* ASSIGNMENT *
Take the entries below and print, exactly, the stretch from the line containing "Supreme Court: (60, 1439)" through the line containing "Frequently asked questions (72, 2415)", both included.

* MATERIAL TO PROCESS *
═══
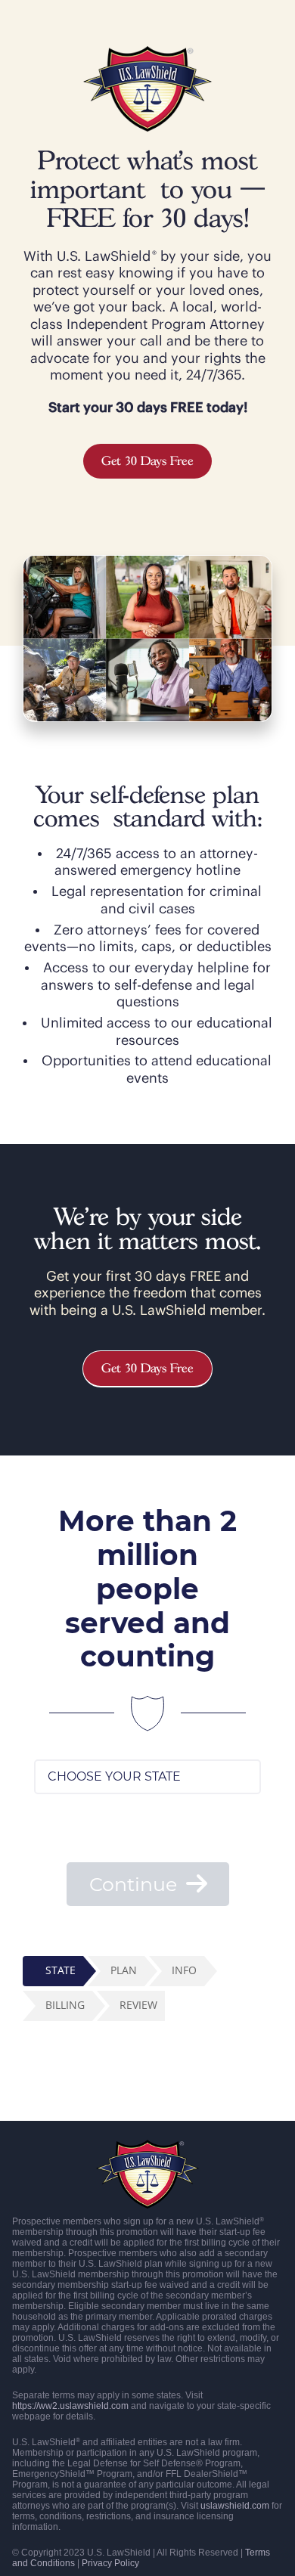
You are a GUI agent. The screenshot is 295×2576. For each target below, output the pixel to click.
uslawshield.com (234, 2505)
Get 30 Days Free (147, 461)
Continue (135, 1884)
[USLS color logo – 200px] (147, 52)
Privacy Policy (110, 2563)
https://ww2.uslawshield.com (70, 2406)
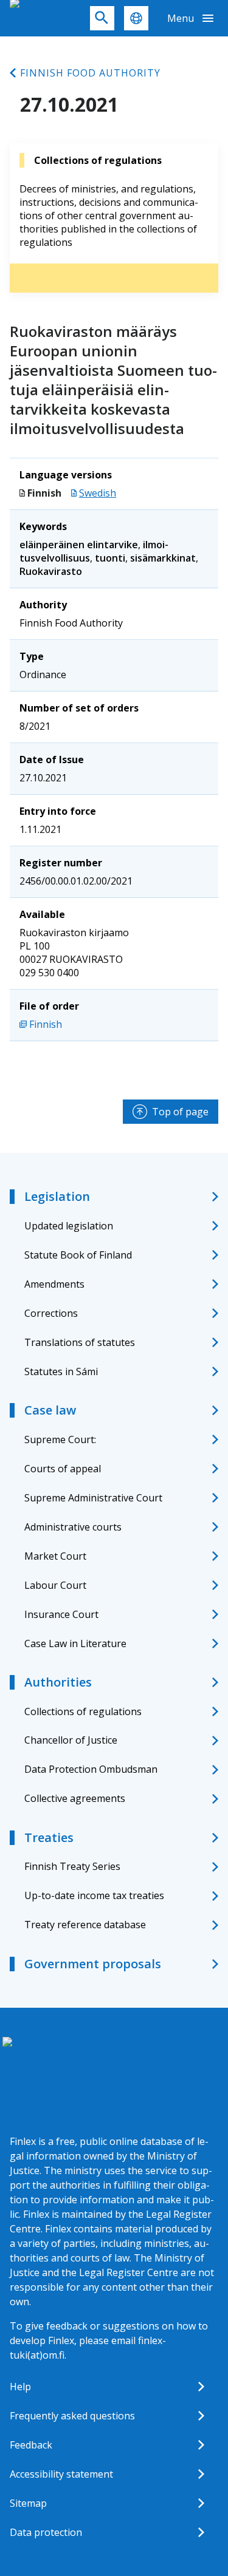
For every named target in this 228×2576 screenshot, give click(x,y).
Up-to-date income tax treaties (94, 1895)
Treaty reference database (85, 1924)
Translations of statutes (79, 1342)
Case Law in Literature (75, 1643)
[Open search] (102, 18)
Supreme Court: (60, 1439)
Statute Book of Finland (78, 1255)
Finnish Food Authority (90, 73)
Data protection (46, 2532)
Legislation (57, 1196)
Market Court (55, 1556)
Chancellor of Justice (70, 1740)
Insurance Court (61, 1614)
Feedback (31, 2445)
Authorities (58, 1682)
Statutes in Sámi (61, 1371)
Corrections (51, 1313)
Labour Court (55, 1585)
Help (20, 2386)
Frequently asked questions (72, 2415)
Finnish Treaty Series (72, 1866)
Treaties (49, 1837)
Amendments (54, 1284)
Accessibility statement (61, 2474)
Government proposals (92, 1964)
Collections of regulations (83, 1711)
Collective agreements (74, 1798)
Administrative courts (73, 1527)
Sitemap (28, 2503)
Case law (50, 1410)
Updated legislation (68, 1225)
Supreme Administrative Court (93, 1497)
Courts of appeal (62, 1468)
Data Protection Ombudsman (90, 1769)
═══
* EXPECTED OUTPUT *
Supreme Court: (60, 1439)
Statute Book of Finland (78, 1255)
Finnish Food Authority (90, 73)
Data protection (46, 2532)
Legislation (57, 1196)
Market Court (55, 1556)
Chancellor of Justice (70, 1740)
Insurance Court (61, 1614)
Feedback (31, 2445)
Authorities (58, 1682)
Statutes in Sámi (61, 1371)
Corrections (51, 1313)
Labour Court (55, 1585)
Help (20, 2386)
Frequently asked questions (72, 2415)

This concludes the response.